With that success under their belts, the two boarded a bus, he said, and sat up front, in 1961.
“We were convinced that we would be able to make that change, because we had already applied that change, with non-violence — we were convinced that we could make a difference,” LaFayette said.
He recalled King recruiting him to come to Atlanta, despite his young age — early 20s.
“He appointed me as a national program administrator. That meant I would supervise his program staff; then I became coordinator of the Poor People’s Campaign,” LaFayette said. “(King) had been observing me and I didn’t know it.”

King ‘the man’
Asked by Becknell to describe King “the man,” LaFayette said, “(King) had different kinds of talents; it wasn’t just one.

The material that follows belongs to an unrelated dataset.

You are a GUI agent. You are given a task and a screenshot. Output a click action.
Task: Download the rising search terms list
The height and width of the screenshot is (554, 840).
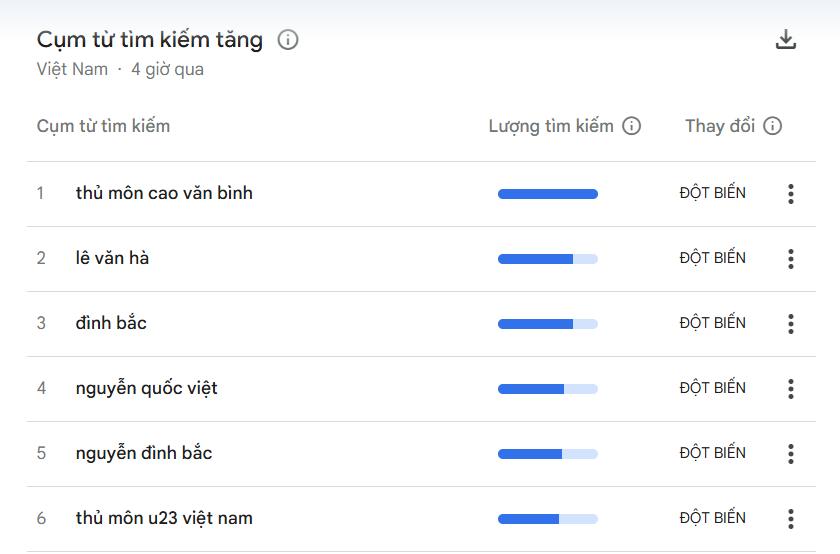click(786, 40)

One talent he had was telling jokes; he was able to keep us in stitches. He never did that when he was making speeches.
“He would entertain us on the road,” LaFayette continued. “He also was a pool shark; he’d get on that pool table and clean it up. (And) he loved music. The day before he was assassinated, he had a mass meeting (at Mason Temple Church in Memphis). It rained a lot, and Dr. King decided not to go.
“He got a phone call from (Ralph) Abernathy, who said, ‘No, you’ve got to come; people are waiting in the rain. They’re not going to be satisfied till you come. … (King) was in his PJs at the time, so he got up and he went — and made his final speech.”
King was killed by a sniper’s bullet the next evening — April 4, 1968 — at the Lorraine Motel.

Today
What would King say today? Becknell queried.
“We’d have a different country altogether” if King, Robert Kennedy and Malcolm X were still alive, he replied. “He wanted to help people reconcile their differences.
“Violence is a thing that will destroy all of us; the victims of violence are also the perpetrators,” LaFayette told Becknell. “The most important thing to remember about Martin Luther King is that he had courage — it takes courage to stand up against an unjust and evil system. I’m proud of what our Congress is doing, because fear will not change things.”
Woods was lucky to be alive after what he experienced in the Deep South in the turbulent ’60s.
An assistant to King, he said, “I traveled with him throughout the South. I was here in Birmingham (Ala.) long before 1963. That’s the time when we invited Dr. King to come to Birmingham to assist us in our fight against injustice — Birmingham was said to be the worst city in the United States of America.
“Now we have a Civil Rights Institute — to regain justice and equality.”
Woods said, “I was shot at four times, beaten by the police two times, and there were times when we were told not to march. … Police were shooting at us like rabbits.
“There were times when we were afraid, but we continued to move on,” Woods said, adding that an old wound in his shoulder still bothers him.
“Dr. King picked me to be his assistant because I didn’t agree with everything. Dr. King took note of that and pulled me in.
“He was certainly a very sincere person who was a spiritual man; a man who believed in prayer,” Woods continued. “The Civil Rights Act — the Public Accommodations Bill — came out of Birmingham and the march in Selma.”
During the battle for civil rights, Woods said, he witnessed many “hard men built for hard times,” including White people.
“God prepared them for what they did,” he said. “… (King) broke down barriers, put lights on where they’d been put out and brought us to great victory.
“Whether we are up on the mountain or not, we’re much higher than we were,” Woods said. “I still have faith, in spite of what’s going on.”